SHORT PROBLEM
Can you reproduce all of the material below with each "chevron" renamed to "caret" and nothing else altered?

+-------+

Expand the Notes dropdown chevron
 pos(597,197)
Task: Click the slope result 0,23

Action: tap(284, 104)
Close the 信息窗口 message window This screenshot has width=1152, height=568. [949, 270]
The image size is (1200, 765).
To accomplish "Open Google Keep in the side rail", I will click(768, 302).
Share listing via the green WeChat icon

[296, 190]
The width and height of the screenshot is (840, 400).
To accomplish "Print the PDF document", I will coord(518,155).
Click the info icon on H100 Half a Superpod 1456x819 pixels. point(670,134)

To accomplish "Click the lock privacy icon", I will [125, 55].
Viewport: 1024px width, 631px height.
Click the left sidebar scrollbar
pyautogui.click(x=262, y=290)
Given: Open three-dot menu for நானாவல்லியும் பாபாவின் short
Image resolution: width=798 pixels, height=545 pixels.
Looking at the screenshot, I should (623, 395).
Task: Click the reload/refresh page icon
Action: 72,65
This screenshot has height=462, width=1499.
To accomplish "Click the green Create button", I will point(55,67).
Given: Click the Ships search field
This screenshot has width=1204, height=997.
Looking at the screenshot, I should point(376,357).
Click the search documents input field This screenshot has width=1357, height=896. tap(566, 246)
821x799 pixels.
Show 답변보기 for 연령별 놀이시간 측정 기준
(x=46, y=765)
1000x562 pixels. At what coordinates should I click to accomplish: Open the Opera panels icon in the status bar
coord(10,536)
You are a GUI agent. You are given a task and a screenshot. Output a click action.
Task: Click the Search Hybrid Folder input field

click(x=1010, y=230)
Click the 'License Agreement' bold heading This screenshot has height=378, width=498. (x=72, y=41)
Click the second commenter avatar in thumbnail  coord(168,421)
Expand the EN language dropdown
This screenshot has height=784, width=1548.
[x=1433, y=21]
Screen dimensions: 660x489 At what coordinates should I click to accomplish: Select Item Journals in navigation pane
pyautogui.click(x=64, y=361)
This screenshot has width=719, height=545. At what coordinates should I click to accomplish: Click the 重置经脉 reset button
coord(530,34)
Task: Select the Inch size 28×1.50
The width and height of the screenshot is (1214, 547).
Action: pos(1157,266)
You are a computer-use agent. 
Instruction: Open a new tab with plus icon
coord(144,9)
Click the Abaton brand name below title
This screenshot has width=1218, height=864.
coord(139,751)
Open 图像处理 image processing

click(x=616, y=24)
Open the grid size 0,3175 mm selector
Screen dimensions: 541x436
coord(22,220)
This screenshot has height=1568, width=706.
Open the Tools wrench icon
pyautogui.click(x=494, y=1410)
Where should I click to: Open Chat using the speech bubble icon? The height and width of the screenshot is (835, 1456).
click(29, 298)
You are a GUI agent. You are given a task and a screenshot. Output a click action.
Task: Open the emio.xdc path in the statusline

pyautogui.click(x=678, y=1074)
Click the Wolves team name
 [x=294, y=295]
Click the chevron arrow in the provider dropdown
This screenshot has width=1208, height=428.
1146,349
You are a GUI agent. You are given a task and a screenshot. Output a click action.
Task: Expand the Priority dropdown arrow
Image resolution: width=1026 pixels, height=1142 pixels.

+-------+

EXERCISE RESPONSE
Expand the Notes dropdown caret
 pos(597,197)
Task: Click the slope result 0,23

Action: tap(284, 104)
Close the 信息窗口 message window This screenshot has width=1152, height=568. [949, 270]
The image size is (1200, 765).
To accomplish "Open Google Keep in the side rail", I will click(768, 302).
Share listing via the green WeChat icon

[296, 190]
The width and height of the screenshot is (840, 400).
To accomplish "Print the PDF document", I will coord(518,155).
Click the info icon on H100 Half a Superpod 1456x819 pixels. point(670,134)

To accomplish "Click the lock privacy icon", I will [125, 55].
Viewport: 1024px width, 631px height.
Click the left sidebar scrollbar
pyautogui.click(x=262, y=290)
Given: Open three-dot menu for நானாவல்லியும் பாபாவின் short
Image resolution: width=798 pixels, height=545 pixels.
Looking at the screenshot, I should (623, 395).
Task: Click the reload/refresh page icon
Action: 72,65
This screenshot has height=462, width=1499.
To accomplish "Click the green Create button", I will point(55,67).
Given: Click the Ships search field
This screenshot has width=1204, height=997.
Looking at the screenshot, I should point(376,357).
Click the search documents input field This screenshot has width=1357, height=896. tap(566, 246)
821x799 pixels.
Show 답변보기 for 연령별 놀이시간 측정 기준
(x=46, y=765)
1000x562 pixels. At what coordinates should I click to accomplish: Open the Opera panels icon in the status bar
coord(10,536)
You are a GUI agent. You are given a task and a screenshot. Output a click action.
Task: Click the Search Hybrid Folder input field

click(x=1010, y=230)
Click the 'License Agreement' bold heading This screenshot has height=378, width=498. (x=72, y=41)
Click the second commenter avatar in thumbnail  coord(168,421)
Expand the EN language dropdown
This screenshot has height=784, width=1548.
[x=1433, y=21]
Screen dimensions: 660x489 At what coordinates should I click to accomplish: Select Item Journals in navigation pane
pyautogui.click(x=64, y=361)
This screenshot has width=719, height=545. At what coordinates should I click to accomplish: Click the 重置经脉 reset button
coord(530,34)
Task: Select the Inch size 28×1.50
The width and height of the screenshot is (1214, 547).
Action: pos(1157,266)
You are a computer-use agent. 
Instruction: Open a new tab with plus icon
coord(144,9)
Click the Abaton brand name below title
This screenshot has width=1218, height=864.
coord(139,751)
Open 图像处理 image processing

click(x=616, y=24)
Open the grid size 0,3175 mm selector
Screen dimensions: 541x436
coord(22,220)
This screenshot has height=1568, width=706.
Open the Tools wrench icon
pyautogui.click(x=494, y=1410)
Where should I click to: Open Chat using the speech bubble icon? The height and width of the screenshot is (835, 1456).
click(29, 298)
You are a GUI agent. You are given a task and a screenshot. Output a click action.
Task: Open the emio.xdc path in the statusline

pyautogui.click(x=678, y=1074)
Click the Wolves team name
 [x=294, y=295]
Click the caret arrow in the provider dropdown
This screenshot has width=1208, height=428.
1146,349
You are a GUI agent. You are given a task and a screenshot. Output a click action.
Task: Expand the Priority dropdown arrow
Image resolution: width=1026 pixels, height=1142 pixels.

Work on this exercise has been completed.